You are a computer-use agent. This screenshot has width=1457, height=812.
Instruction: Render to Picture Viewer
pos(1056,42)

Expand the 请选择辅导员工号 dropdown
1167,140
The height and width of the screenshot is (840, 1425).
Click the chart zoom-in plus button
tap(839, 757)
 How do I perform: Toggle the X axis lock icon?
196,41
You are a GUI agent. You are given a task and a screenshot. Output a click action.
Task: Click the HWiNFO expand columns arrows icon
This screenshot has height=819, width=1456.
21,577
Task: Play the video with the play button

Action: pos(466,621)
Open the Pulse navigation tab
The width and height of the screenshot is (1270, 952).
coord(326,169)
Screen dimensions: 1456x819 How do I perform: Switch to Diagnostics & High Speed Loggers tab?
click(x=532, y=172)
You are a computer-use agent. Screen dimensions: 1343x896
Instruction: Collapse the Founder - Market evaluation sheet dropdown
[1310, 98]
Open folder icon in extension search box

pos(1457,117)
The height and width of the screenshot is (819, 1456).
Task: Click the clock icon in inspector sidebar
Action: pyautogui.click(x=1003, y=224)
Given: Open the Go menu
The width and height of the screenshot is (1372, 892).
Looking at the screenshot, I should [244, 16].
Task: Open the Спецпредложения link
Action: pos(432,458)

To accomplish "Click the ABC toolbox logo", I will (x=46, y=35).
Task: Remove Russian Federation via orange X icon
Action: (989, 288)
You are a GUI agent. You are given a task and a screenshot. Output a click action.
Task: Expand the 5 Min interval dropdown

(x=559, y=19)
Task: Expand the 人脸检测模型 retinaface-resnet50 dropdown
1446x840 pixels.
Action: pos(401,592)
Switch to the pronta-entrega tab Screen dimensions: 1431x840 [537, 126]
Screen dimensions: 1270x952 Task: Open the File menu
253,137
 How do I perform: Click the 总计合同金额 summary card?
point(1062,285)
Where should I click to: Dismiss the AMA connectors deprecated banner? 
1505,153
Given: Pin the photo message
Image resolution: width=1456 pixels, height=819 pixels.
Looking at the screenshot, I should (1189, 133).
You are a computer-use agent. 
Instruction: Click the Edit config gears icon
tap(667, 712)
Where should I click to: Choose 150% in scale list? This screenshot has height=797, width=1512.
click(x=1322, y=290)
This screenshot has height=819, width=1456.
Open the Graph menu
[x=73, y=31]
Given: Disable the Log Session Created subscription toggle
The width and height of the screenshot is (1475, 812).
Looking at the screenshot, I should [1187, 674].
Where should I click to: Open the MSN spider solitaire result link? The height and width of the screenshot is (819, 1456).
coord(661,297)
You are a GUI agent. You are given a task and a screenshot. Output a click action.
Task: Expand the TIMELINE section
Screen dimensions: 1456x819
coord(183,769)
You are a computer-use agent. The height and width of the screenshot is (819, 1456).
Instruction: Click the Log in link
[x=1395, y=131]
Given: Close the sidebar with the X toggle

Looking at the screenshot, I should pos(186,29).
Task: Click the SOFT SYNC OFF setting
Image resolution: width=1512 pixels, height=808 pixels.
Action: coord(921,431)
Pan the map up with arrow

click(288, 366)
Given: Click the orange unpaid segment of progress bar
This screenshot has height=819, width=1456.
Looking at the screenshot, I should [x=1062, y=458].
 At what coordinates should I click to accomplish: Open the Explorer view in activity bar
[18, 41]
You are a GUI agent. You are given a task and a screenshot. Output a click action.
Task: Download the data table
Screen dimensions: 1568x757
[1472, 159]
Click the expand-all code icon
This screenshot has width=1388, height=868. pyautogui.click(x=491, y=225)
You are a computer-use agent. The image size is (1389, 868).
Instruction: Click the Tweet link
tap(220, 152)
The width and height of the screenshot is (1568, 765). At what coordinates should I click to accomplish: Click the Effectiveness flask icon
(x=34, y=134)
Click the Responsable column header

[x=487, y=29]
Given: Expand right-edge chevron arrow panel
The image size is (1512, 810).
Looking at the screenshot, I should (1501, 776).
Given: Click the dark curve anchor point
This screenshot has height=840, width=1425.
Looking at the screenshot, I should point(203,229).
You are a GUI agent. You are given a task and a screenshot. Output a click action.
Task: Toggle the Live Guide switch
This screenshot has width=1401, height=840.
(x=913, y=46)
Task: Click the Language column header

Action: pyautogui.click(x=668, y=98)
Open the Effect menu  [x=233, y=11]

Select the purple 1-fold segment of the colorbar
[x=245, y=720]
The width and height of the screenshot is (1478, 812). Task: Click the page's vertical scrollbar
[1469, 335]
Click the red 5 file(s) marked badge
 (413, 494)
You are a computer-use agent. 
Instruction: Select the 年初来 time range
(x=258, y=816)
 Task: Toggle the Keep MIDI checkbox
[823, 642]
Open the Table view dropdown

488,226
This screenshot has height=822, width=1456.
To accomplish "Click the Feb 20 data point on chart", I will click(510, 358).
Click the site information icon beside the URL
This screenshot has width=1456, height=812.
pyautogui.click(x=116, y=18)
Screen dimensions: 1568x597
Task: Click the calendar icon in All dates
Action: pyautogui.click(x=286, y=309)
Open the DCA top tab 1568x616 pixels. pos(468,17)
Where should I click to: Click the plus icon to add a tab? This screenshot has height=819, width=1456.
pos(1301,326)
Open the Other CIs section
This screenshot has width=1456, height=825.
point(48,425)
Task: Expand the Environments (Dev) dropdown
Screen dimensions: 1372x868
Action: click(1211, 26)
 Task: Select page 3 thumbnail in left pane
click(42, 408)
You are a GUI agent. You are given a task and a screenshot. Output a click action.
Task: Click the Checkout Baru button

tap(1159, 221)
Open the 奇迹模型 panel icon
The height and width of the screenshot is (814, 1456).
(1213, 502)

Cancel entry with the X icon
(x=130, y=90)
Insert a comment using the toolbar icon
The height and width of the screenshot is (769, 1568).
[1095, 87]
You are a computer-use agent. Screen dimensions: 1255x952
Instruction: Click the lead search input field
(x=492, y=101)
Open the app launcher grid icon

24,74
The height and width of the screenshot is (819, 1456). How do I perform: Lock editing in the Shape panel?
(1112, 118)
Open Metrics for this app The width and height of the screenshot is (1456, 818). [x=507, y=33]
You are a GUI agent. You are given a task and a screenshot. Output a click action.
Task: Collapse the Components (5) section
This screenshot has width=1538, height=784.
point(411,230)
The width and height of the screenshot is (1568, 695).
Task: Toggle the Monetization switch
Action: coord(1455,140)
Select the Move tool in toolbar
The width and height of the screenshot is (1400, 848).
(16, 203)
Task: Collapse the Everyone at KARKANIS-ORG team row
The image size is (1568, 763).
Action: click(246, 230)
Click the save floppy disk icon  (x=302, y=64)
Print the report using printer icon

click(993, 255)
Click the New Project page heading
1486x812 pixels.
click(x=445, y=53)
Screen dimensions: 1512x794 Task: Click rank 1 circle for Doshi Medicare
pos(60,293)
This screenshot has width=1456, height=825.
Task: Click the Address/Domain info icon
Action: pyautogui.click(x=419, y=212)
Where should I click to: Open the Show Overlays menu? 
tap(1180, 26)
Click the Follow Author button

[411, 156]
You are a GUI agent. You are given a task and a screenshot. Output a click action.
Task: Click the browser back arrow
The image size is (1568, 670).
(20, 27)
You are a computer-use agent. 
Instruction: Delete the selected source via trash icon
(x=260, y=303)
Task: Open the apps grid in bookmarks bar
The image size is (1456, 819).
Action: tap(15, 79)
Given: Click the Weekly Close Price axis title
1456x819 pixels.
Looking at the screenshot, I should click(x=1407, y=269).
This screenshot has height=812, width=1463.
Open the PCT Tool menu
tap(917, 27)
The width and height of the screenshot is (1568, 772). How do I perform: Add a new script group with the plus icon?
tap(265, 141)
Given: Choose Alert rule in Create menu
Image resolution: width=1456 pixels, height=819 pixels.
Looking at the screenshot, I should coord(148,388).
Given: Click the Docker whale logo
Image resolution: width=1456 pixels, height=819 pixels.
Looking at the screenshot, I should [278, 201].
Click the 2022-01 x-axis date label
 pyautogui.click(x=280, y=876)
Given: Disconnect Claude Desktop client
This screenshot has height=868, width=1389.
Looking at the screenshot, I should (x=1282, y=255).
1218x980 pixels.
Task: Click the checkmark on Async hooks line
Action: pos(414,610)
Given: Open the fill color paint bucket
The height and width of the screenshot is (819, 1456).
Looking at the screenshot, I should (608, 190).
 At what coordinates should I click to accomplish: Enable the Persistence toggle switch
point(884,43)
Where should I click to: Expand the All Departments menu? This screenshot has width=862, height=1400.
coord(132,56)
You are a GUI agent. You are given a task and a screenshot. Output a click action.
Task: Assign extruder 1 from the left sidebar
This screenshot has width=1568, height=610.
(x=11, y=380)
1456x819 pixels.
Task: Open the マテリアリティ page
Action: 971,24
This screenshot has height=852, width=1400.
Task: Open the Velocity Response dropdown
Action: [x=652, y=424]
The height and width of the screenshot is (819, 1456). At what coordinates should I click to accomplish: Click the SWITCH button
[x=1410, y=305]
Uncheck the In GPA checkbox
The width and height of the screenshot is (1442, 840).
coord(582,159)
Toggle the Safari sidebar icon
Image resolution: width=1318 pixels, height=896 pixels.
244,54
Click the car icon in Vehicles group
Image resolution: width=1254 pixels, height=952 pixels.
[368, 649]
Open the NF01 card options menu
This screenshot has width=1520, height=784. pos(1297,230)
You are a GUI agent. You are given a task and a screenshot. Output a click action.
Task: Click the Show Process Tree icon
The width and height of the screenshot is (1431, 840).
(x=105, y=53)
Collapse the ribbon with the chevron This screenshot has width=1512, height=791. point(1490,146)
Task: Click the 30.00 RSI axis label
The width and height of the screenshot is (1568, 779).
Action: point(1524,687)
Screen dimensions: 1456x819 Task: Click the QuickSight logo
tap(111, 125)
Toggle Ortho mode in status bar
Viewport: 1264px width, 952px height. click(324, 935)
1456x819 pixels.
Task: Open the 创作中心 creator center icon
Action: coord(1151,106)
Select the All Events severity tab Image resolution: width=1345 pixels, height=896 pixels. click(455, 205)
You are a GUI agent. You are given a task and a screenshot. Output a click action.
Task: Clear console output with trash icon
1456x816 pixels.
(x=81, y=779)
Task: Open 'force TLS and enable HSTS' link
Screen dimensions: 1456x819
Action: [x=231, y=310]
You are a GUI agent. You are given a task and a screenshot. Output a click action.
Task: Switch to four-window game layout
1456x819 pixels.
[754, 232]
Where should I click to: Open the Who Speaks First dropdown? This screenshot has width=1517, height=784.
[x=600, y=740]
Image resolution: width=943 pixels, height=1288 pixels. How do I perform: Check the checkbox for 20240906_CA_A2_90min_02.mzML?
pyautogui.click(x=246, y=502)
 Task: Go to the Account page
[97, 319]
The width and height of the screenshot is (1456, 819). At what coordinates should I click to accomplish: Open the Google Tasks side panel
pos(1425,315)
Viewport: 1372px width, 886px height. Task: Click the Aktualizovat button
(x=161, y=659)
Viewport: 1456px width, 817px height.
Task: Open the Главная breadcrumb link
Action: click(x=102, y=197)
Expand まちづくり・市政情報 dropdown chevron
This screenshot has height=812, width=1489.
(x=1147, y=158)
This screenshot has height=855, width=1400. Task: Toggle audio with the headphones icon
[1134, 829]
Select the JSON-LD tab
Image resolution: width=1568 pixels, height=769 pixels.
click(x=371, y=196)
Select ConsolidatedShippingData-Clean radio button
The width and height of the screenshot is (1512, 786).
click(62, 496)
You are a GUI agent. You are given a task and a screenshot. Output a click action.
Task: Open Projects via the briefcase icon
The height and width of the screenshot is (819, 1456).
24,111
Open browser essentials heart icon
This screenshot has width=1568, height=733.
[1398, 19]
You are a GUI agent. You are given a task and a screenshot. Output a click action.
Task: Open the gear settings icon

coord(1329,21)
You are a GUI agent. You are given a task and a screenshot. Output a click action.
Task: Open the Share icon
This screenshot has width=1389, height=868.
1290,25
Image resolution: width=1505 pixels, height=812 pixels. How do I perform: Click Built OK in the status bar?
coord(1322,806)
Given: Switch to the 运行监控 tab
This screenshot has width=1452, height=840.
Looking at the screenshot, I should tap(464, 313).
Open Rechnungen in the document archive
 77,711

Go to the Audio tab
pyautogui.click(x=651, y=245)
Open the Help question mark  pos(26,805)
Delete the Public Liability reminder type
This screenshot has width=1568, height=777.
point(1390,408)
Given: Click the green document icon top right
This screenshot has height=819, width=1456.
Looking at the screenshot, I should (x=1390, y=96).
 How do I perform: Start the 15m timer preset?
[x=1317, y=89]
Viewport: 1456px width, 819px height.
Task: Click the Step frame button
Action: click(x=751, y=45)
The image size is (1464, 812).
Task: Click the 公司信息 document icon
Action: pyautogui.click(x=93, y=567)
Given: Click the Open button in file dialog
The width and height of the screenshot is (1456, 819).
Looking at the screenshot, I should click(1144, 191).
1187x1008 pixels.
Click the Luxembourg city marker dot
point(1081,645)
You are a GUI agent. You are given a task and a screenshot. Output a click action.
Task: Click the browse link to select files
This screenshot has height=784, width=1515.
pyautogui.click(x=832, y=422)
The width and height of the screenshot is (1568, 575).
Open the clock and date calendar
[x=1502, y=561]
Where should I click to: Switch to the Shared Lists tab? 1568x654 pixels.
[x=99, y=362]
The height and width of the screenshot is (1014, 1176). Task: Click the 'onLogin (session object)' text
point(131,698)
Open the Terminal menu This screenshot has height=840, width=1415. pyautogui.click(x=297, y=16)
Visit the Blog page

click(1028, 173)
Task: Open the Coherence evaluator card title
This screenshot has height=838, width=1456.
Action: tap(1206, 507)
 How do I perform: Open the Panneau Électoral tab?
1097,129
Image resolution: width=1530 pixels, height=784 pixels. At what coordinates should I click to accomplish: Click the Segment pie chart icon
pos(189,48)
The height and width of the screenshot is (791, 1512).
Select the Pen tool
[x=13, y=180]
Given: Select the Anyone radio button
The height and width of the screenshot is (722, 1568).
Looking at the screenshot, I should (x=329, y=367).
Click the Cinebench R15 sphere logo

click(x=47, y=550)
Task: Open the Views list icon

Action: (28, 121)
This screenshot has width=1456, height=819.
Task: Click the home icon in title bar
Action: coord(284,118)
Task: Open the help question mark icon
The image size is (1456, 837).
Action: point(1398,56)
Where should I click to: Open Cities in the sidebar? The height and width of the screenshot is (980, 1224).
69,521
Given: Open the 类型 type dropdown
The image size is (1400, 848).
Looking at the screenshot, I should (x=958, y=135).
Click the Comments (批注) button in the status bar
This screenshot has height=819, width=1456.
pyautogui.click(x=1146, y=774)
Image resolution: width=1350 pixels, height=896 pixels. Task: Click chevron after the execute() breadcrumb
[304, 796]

> **Task description**
Pull every line containing "section" from the data.

> **Your solution**
Task: Expand the TIMELINE section
Open the Other CIs section
Task: Collapse the Components (5) section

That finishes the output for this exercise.